これは、昭和初期の水準どころか、戦時中をも下回るペースです。
にもかかわらず、日常生活の中で「少子化がやばい!」という会話は、それほど聞こえてきません。
ニュースでチラッと話題に出ても、SNSで数分流行っても、それ以上の“行動”にはあまりつながっていないように見えます。
なぜ、ここまで深刻な事態なのに、社会全体は「鈍感」でいられるのでしょうか?
■「自分ごと」ではないから
最大の理由のひとつは、少子化が“自分の生活に直接関係している”と実感しにくいことです。
子どもがいない人にとっては、「関係ない話」
子育て中の人にとっては、「今のことで精一杯」
高齢者にとっては、「もう手遅れだろう」
このように、それぞれの立場で「どこか他人事」として処理されてしまいがちです。
しかも、少子化の影響(年金問題、経済縮小、地域崩壊など)は「じわじわと」やってきます。
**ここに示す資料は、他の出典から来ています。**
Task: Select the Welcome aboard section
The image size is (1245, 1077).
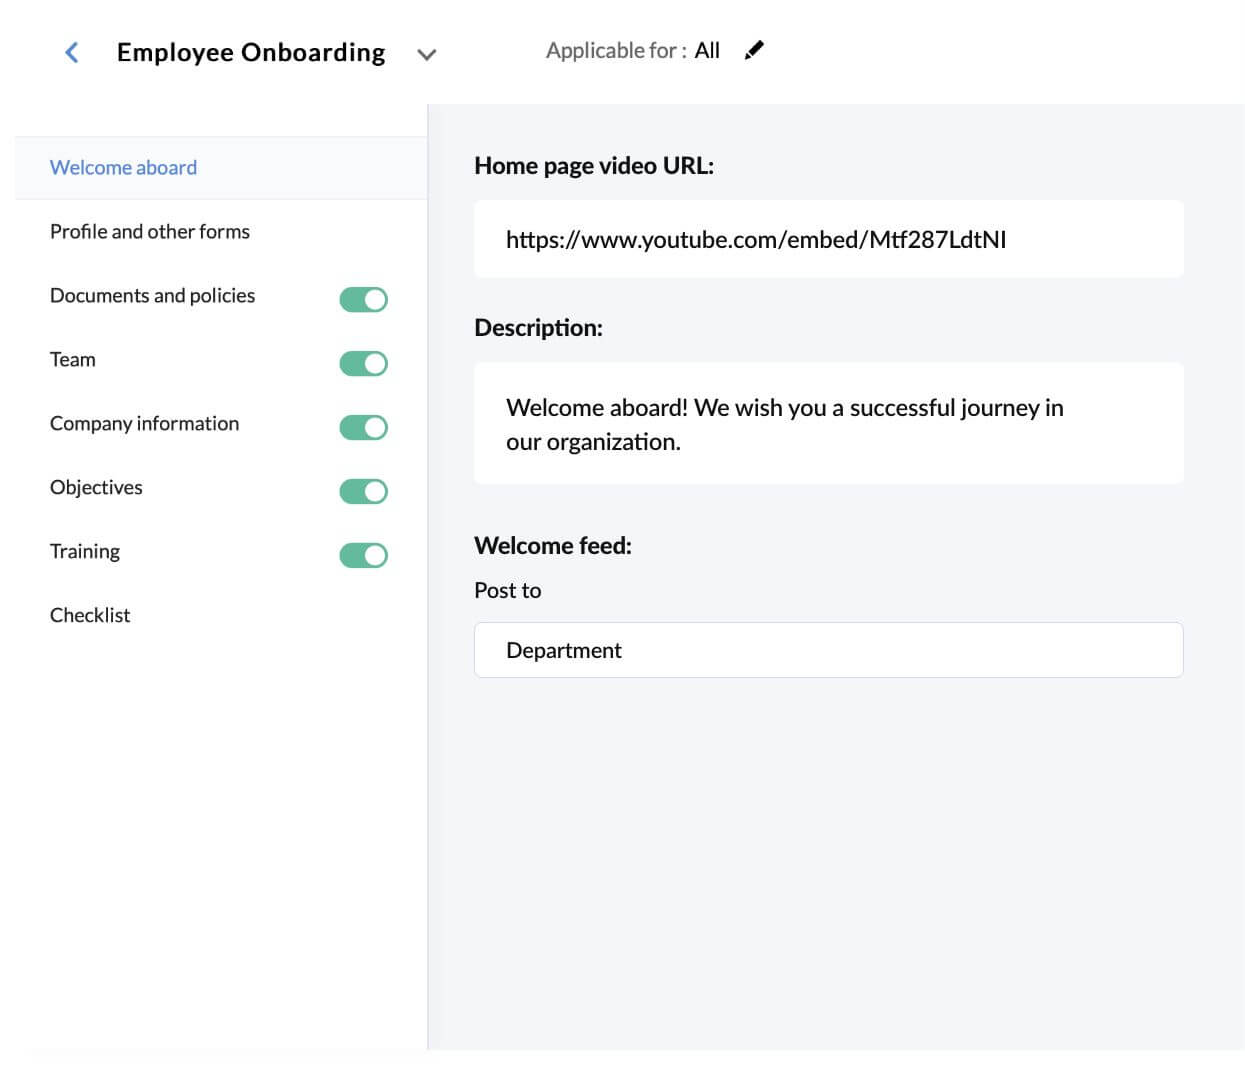Action: click(x=123, y=167)
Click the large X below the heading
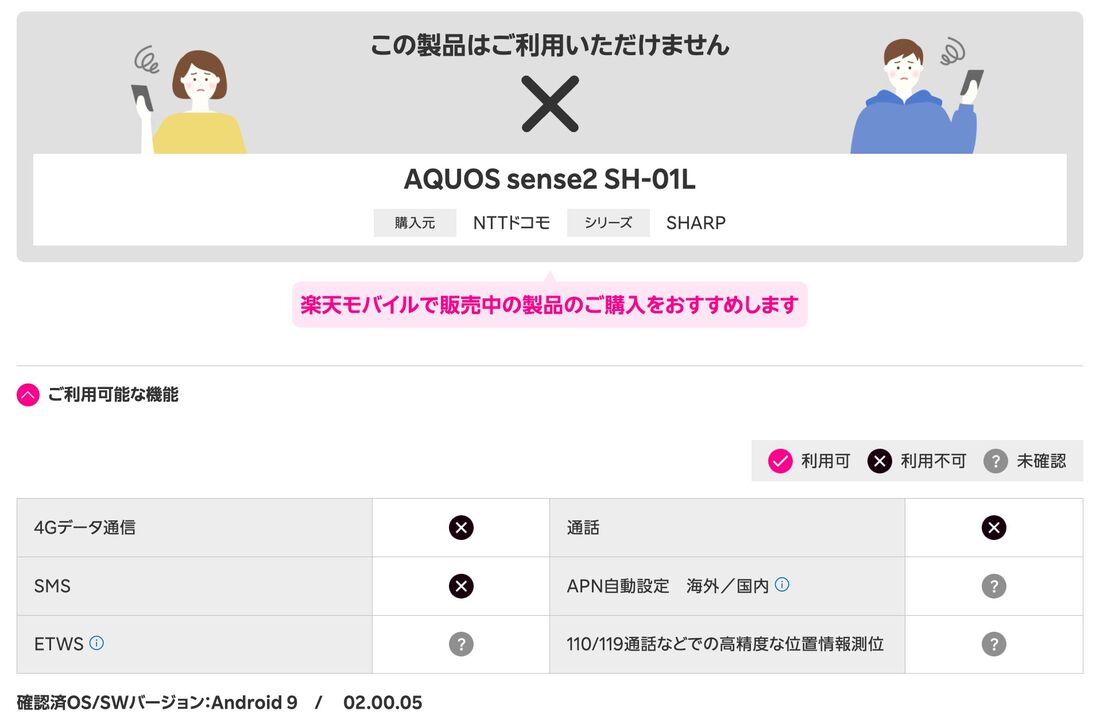1100x723 pixels. (549, 105)
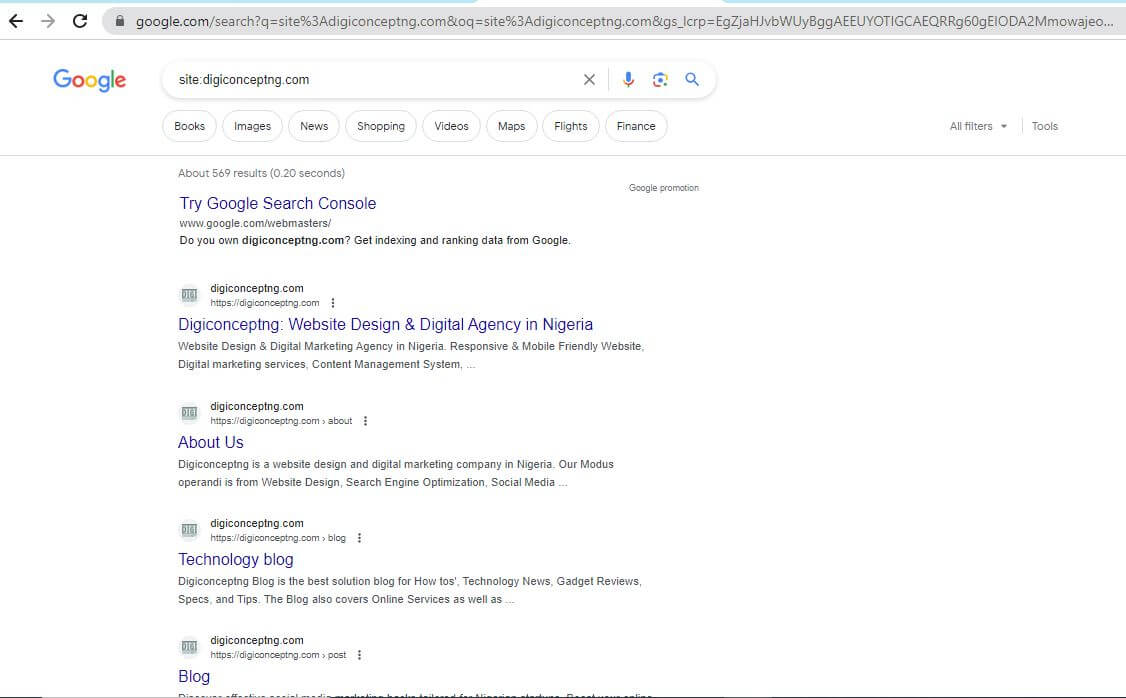Select the site security padlock icon
1126x698 pixels.
(119, 19)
今日・明日の生活には表れてこないからこそ、未来の危機が“肌感覚”で感じにくいのです。
■ 社会が「対処するもの」としてしか捉えない
もうひとつの問題は、政治やメディアの扱い方です。
「子育て支援金を月〇円増額」
「出産一時金の見直しを検討」
「保育所の拡充方針を発表」
こうした報道はあるものの、どれも“テクニカルな対応”ばかり。
肝心なのは、「なぜ子どもを持ちにくい社会になっているのか?」という根源的な問いなのに、そこにはあまり踏み込まれません。
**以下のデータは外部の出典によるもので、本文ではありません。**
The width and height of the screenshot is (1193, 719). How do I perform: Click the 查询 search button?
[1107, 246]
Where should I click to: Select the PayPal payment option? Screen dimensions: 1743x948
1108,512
そして私たちも、「国がなんとかしてくれるだろう」と考え、自分たちの価値観やライフスタイルを見直すところまでは至っていない――。
これはある意味、**構造的な“思考停止”**とも言えます。
■ 子どもを持つことが「幸せ」と思えない社会
今の日本では、子どもを産み育てることが「尊い」とされながらも、実態としては“負担”や“リスク”として受け止められがちです。
教育費が高すぎる
キャリアが中断される
パートナーとの協力が得にくい
そもそも結婚しない・できない
「産む」という選択をした人に対しても、周囲のサポートや社会的な理解が十分とは言えません。
結果として、「子どもを持たない方が合理的」と考える人が増えていくのは、自然な流れです。
■ 無関心こそが最大の脅威
少子化は、ある日突然「終わる」問題ではありません。
静かに、しかし確実に、日本社会の基盤を蝕んでいくものです。
だからこそ、本当の意味での「危機感」が必要なのです。
それは「不安をあおること」ではなく、
「これからの社会をどう作っていくのか?」という前向きな想像力の話です。
■ 結びに
少子化は“他人ごと”ではなく、未来のすべての世代に関わる問題です。
たとえ子どもを持たないとしても、「子どもが増える社会」「育てやすい社会」が実現すれば、誰にとっても豊かな社会になるはずです。
今、この瞬間から少しずつでも「子ども」「家族」「未来」について考えてみませんか?
それこそが、“静かな崩壊”を止める、第一歩になるかもしれません。